Monday, June 09, 2008

The Second Greatest View In The World

As you no doubt remember, I've already explained to you that I've seen the greatest view in the world.

I hate to brag...

Hey, stop your snickering.

Anyway, I hate to brag, but I've now also seen the second greatest view in the world. And this is it:

That's not actually it, but it's the photo I took to give you the general idea.

You see, I was socializing. I very rarely get to do that. When the opportunity to socialize is offered, you must take it and not waste it by transcribing it for posterity. That concept is not settled now, and people have yet to adapt to the fairly recent capability to record everything digitally.

We attended a party for our lovely niece, who graduated from high school in a town near Portland, Maine. Since we did not get a chance to attend the ceremony itself, we were lucky that her dear old dad had photographed the whole thing, and could plug the camera right into the television and show it to all of us.

It occurred to me that every person who attended the ceremony did that. Everyone records everything now. It's fantastic and terrifying. We've become an enormous press corp following ourselves around. We're nervously checking for messages on our phones, taking digital pictures and movies all the time. I think it needs more rumination over the effects it has on our participation in anything. You do not fully participate in anything if you're recording it. And you do not act the same way with a recording device pointed at you.

I think my brother-in-law enjoyed watching his daughter's graduation more as images of it passed by on the television than he did when he was there, because he was busy making a series of digital artifacts of it while it was going on. It wasn't real for him until it was on TV, because he could just look at it and see his daughter get her sheepskin.

The TV points a camera at everything and everybody now. When there's a TV show following the exterminator around, we've come to the end to the ennui road, unless they start filming toll booth operators. But reality ain't real, really; I've worked every kind of construction, and believe me if you watch HGTV you have no idea what those people act like when the camera is off. You don't want to know. Artifice always enters the equation.

It is an important milestone in a person's life to graduate from high school. My niece is lucky that her father thought enough of her, and it, to remove some of the passive pleasure in it and replace it with the active commemoration of it. Someone has to cook, so that all may eat.

But what if we are all cooks, but no one is hungry, and we've forgotten the recipe we were making anyway?

We visited afterwards with an old friend that we'd lost touch with. It was marvelous to see her, and meet her husband, and get a tour of their house. They live on a spit of granite running right into the waves in Cape Elizabeth. That's the famous Portland Head light there in the background.

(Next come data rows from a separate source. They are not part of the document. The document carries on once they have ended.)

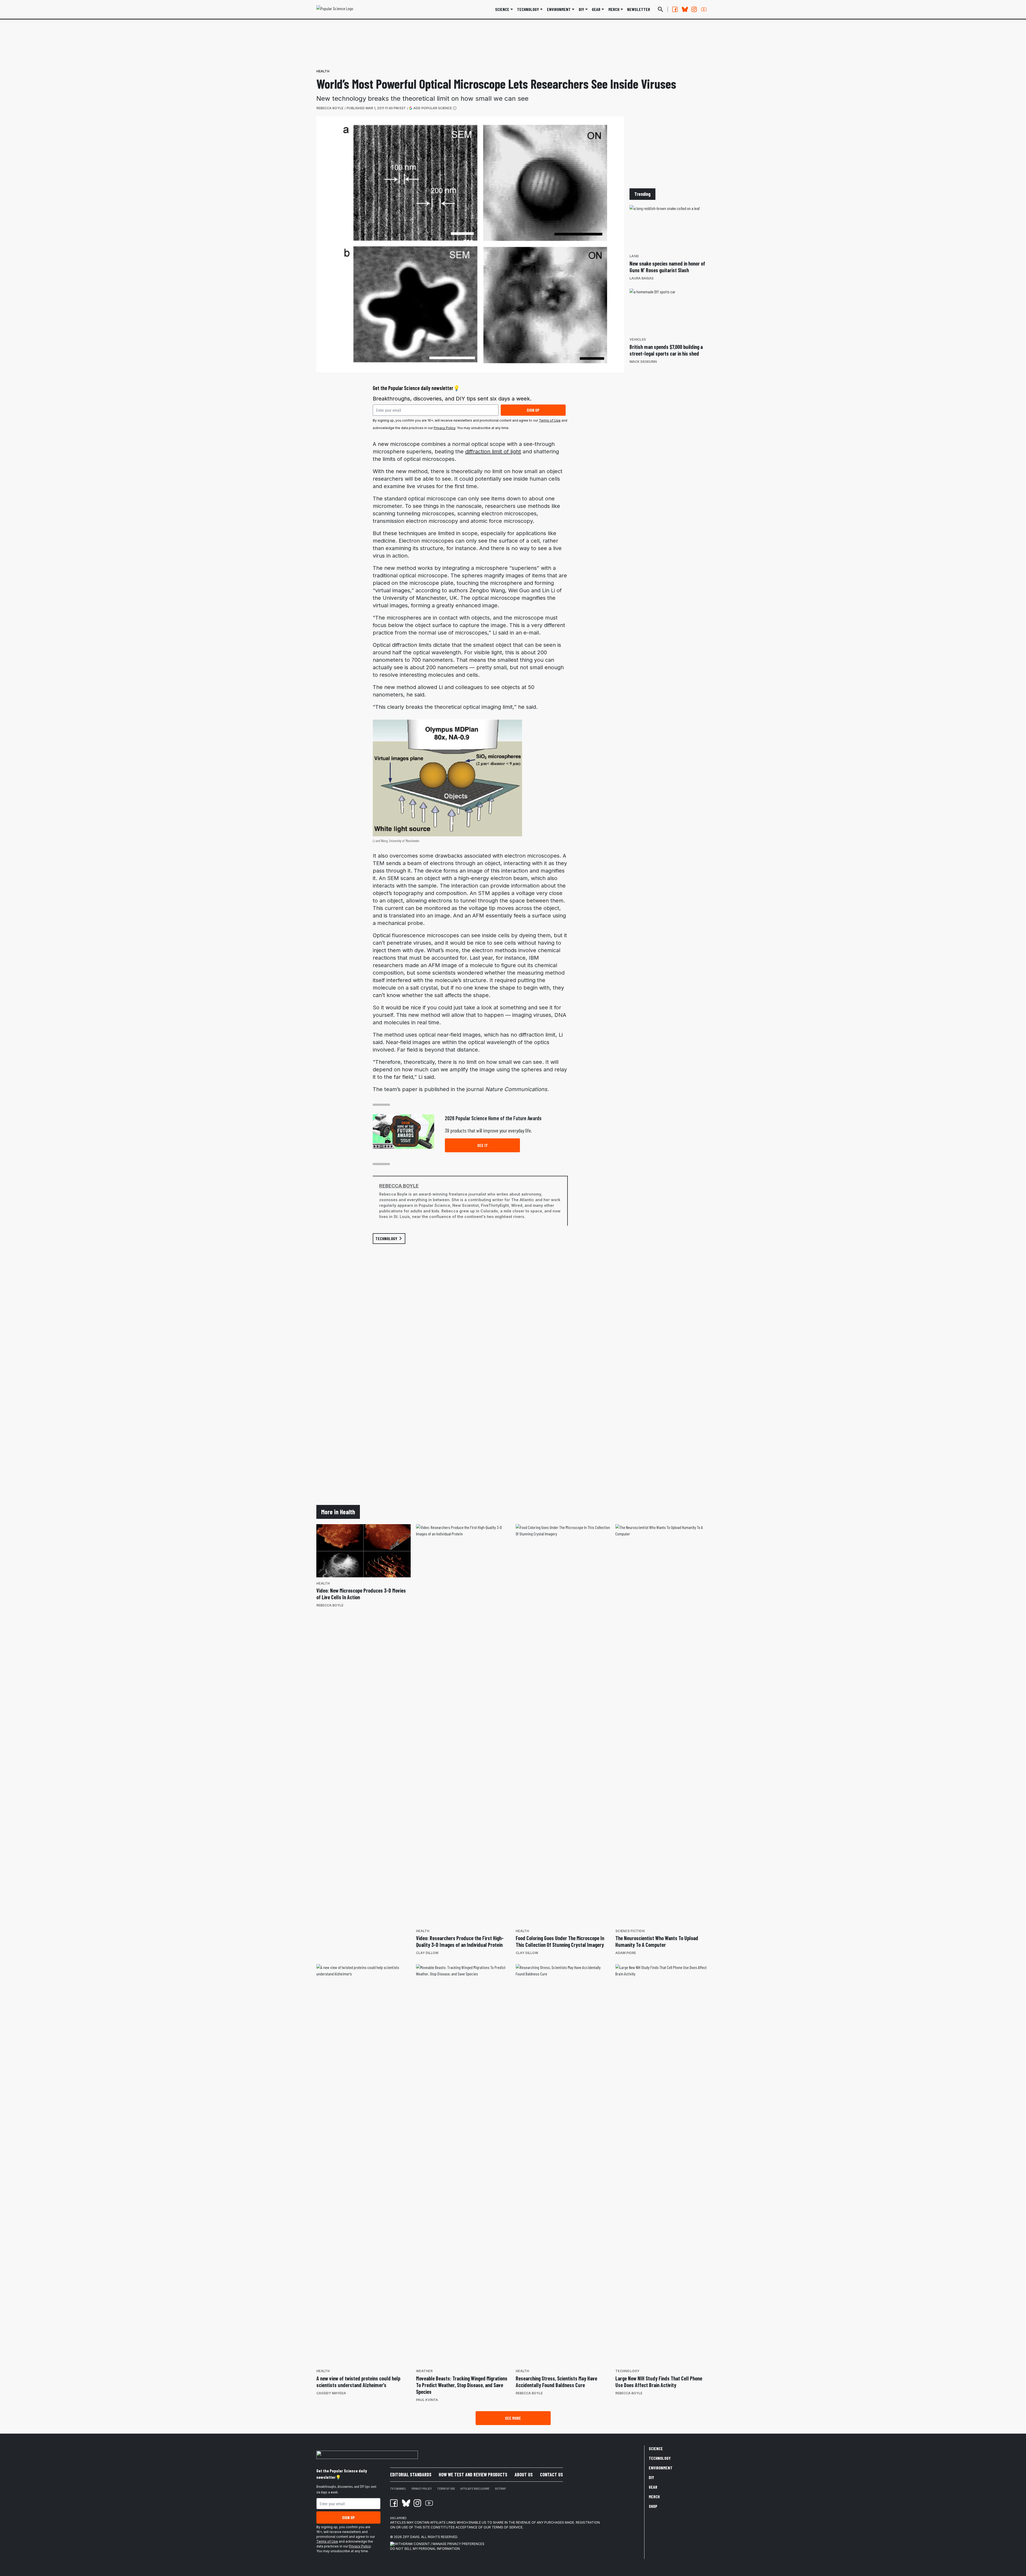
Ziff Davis (411, 2537)
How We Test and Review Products (473, 2474)
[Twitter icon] (405, 2503)
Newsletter (638, 9)
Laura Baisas (641, 278)
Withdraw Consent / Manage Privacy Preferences (439, 2544)
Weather (424, 2371)
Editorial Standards (411, 2474)
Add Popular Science (432, 108)
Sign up (533, 410)
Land (634, 256)
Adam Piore (625, 1953)
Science (502, 9)
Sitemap (500, 2488)
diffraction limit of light (493, 451)
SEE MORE (513, 2418)
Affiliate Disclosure (474, 2488)
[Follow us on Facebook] (675, 9)
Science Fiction (629, 1931)
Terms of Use (550, 420)
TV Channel (398, 2488)
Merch (654, 2496)
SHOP (653, 2506)
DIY (581, 9)
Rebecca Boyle (329, 108)
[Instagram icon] (417, 2503)
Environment (559, 9)
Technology (528, 9)
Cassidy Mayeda (331, 2393)
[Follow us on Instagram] (694, 9)
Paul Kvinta (427, 2400)
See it (482, 1145)
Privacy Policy (444, 428)
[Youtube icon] (429, 2503)
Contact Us (551, 2474)
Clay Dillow (427, 1953)
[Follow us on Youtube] (703, 9)
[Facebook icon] (394, 2503)
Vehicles (637, 339)
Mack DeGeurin (643, 362)
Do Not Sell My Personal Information (425, 2549)
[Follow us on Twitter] (684, 9)
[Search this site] (660, 9)
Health (322, 71)
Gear (596, 9)
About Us (524, 2474)
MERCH (613, 9)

Their house was built in around World War I, a period lasting 'til the depression when the most best houses were built in the United States. And unlike a modern version of this house, it didn't just gape at the ocean through banks of the worst window and the worst door combined --the slider; instead there was a series of framed views, one after another, dizzying in their variety, and ephemeral because they would wink out as you passed by them and went on to the next one. Inexorably, you'd be led on until you stood right on the granite doorstep of the mighty Atlantic Ocean just steps outside the house, and have the Earth and sky revealed to you like the denouement of a play-- instead of a combination of a hammer to the senses and a kind of overwhelming wallpaper.

I'm in the recording business here. I'm supposed to take pictures and show them to you. But I'm only human. I enjoyed the company instead, and walked through the house like a guest and a friend and a human, and refused to do my duty instead and record it all for you.

I could lie to you and tell you I forget the camera in the car, or the battery in it was dead. But I can't lie, because I went to Catholic School what seems like a century ago and I'm still afraid of the nuns. I left it in the car on purpose because I'm selfish and polite. I was not visiting goldfish. In a weak moment, I ran back and took one or two.

Friends are better than pictures.


Jim said...

I couldn't agree more. I have taken the stance of NOT taking pictures/videos of various events over the years so that I could work more on experiencing it in the now as well as actually remember it.

For a related take see one of the underlying themes (especially more toward the end) of "Home for the Holidays".

"And no one will take pictures."

Thud said...

Given my addiction to house buying...this was most certainly not a good post!

SippicanCottage said...

Thud- It's for sale. Bring money.

Ruth Anne Adams said...

I hope Mrs. Cottage enjoyed a trip away and the company as well. You did take her, too, didn't you?

SippicanCottage said...

Hi Ruth Anne- I didn't take her. She took me.

H.U.T.S. said...

As an aside. There is a show called Verminators on Discovery. Pest killers on TV, oh what wonderful ratings!

BGC said...

I ruined a couple of the kids Nativity Plays for myself when they were 5 years old - in the process of taking a few blurry photos. Now all I remember is what is on the blurry photos.

I cast the camera aside, and for the later plays where I didn't use one, and when as I watched I knew the experience was un-repeatable, I have several vivid and lovely memories.

The memory has its own rules, and one of the rules is that memory works best when given responsibility.